On Friday, 22 May 2020 at 13:46:21 UTC, bachmeier wrote:
> On Friday, 22 May 2020 at 01:58:07 UTC, data pulverizer wrote:
>> https://github.com/dataPulverizer/KernelMatrixBenchmark
>
> Nice post. You said "adding SIMD support could easily put D 
> ahead or on par with Julia at the larger data size". It's not 
> clear precisely what you mean. Does this package help?
>
> https://code.dlang.org/packages/intel-intrinsics

Sorry it wasn't clear, I have amended the statement.

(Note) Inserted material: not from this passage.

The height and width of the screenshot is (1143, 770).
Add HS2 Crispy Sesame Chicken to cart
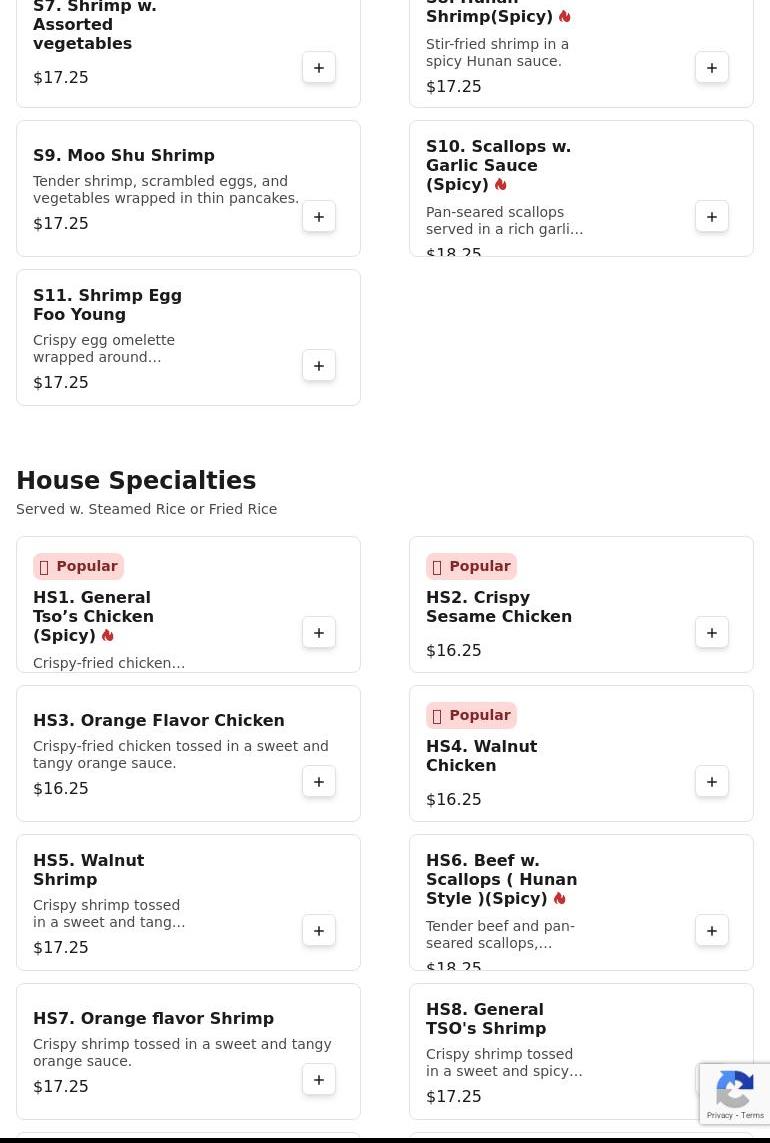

I meant 
adding SIMD support to my matrix object could put D's performance 
at the largest data set on par or ahead of Julia since Julia 
edges D out on that data set and has SIMD support whereas my 
matrix does not, so I'm betting that that is the "x-factor" in 
Julia's performance at that scale. I've removed "easily" because 
it's too strong a word - more of an "educated" speculation. 
Probably something to look at next. I need to do some reading on 
SIMD. Thanks for the link, it's code that will get me started.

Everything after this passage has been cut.